Z/EALOUS Methodology
Z/EALOUS Image
Establish Endeavour
In this first stage of research, the consortium members led by Z/Yen Group agreed the scope, objectives and approach of the research. In particular, it was agreed that the research team would explore several architectures, including Z/Yen’s InterChainZ. The research team started approaching other organisations operating distributed ledger software. The consortium also agreed to contrast and compare selected distributed ledger software on performance, resilience and security by exploring how they worked in the set of four agreed ‘use cases’:
  • identity validation;
  • credit data information sharing;
  • placing a small business insurance policy;
  • placing a motor insurance policy.
Assess and Appraise
The team and consortium members agreed the use cases to be tested and what anonymised data could be supplied for the testing.  In parallel, the team sought to approach other organisations known to operate distributed ledger systems in order to invite them to participate by providing their distributed ledger systems for comparative testing.  In the event Bitcoin data was easily available for analytical comparison and Ethereum had just launched a new system (Frontier) for which data was readily available.  However three other parties who claimed to have 'open source' software proved, despite discussion, not to have software yet ready for comparative testing.   

Lookaheads & Likelihoods
The third stage of research centred on uploading data for each use case’s content MDL and consortium members were invited to explore their use case on InterChainZ. R&D focused on validation with three separate validation architectures developed including:
  • all nodes - Every node (aka server) can add to the MDL.
  • master node - only the Master can add to the MDL.
  • supervisor node - the Supervisor needs two other nodes to co-sign in order to add to the MDL.

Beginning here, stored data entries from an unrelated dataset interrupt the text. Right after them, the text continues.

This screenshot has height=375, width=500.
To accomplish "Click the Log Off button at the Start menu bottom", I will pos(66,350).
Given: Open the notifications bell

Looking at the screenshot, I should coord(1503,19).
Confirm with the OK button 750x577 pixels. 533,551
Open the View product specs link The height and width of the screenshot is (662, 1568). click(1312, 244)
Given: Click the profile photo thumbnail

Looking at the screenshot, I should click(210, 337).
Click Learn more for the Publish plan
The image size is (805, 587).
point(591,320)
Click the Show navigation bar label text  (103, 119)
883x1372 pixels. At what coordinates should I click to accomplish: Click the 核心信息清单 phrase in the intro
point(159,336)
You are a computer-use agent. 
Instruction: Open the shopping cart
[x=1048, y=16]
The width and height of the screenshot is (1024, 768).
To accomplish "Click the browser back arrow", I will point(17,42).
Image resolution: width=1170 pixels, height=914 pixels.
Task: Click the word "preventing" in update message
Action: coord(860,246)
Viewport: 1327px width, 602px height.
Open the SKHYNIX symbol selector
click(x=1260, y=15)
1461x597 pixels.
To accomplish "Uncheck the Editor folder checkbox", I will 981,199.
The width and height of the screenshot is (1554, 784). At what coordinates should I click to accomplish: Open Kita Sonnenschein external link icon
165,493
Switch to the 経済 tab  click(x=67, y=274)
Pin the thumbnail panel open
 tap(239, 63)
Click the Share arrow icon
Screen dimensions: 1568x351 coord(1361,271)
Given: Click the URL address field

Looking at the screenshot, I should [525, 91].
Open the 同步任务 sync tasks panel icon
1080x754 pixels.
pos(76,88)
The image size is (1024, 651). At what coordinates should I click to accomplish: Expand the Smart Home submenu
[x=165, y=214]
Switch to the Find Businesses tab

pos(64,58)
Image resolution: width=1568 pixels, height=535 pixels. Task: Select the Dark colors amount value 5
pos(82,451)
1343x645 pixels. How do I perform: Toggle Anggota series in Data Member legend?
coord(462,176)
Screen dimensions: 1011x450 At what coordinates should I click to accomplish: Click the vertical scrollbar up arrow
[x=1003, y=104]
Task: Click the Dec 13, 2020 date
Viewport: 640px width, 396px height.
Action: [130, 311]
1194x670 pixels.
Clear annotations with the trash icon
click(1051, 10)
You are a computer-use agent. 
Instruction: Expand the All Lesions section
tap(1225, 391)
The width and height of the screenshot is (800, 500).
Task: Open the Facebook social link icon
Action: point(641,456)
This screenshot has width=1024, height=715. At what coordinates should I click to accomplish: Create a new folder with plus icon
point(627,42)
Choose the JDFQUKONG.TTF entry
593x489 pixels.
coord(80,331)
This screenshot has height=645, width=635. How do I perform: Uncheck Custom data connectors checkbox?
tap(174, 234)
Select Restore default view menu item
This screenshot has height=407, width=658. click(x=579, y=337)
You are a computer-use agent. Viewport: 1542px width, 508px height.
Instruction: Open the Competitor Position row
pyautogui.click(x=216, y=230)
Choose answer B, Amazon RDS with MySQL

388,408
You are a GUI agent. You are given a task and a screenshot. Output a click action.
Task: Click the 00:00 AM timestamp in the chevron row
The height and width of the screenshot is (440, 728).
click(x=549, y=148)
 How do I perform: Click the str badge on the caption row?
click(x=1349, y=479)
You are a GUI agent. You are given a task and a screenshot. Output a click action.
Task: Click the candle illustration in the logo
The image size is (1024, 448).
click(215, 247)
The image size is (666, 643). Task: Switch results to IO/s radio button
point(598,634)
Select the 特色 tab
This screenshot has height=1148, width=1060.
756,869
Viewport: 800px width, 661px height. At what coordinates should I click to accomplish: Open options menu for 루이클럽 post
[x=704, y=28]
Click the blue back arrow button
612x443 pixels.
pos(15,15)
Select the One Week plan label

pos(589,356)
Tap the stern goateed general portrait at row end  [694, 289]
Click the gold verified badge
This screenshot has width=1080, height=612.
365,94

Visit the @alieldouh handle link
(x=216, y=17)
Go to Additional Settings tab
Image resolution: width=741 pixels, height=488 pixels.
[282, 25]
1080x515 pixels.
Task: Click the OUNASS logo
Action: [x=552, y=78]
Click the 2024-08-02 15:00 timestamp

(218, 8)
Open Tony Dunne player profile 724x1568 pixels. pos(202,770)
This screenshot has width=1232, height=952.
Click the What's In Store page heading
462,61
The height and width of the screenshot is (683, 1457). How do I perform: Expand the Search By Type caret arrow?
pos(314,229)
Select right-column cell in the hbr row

An independent ICT expert subjected InterChainZ to a security review during the course of the research, conlcuding, "the system stacks up cryptographically, by which I mean you can use the system to create the kind of non-repudiatable proof you want."  However the more important the system the more attractive it becomes to attack.  


Options & Outcomes
In this fourth stage of the research, the team explored storage options and network architectures for InterchainZ.  Each use case was expanded to contain not only a Content MDL (with all the documents) but also a related Identification MDL, with the team exploring different levels of interactions between the two chains. The team also sought to test the scalability of InterChainZ by increasing the number of servers across which the prototype runs.

Understanding & Undertaking
The team collated preliminary findings stemming from previous stages, including issues and possible recommendations for future R&D efforts. A user guide was created and circulated to all consortium members. A sense-making session was organised with the research consortium members to discuss the findings and recommendations and how these should be presented.

Securing & Scoring
During this final stage, the team worked to finalise web-based materials including:
  • an overview of distributed ledgers;
  • a user guide for InterChainZ;
  • the overall findings from this phase of work, including related videos and graphs;
    proposed recommendations for future research.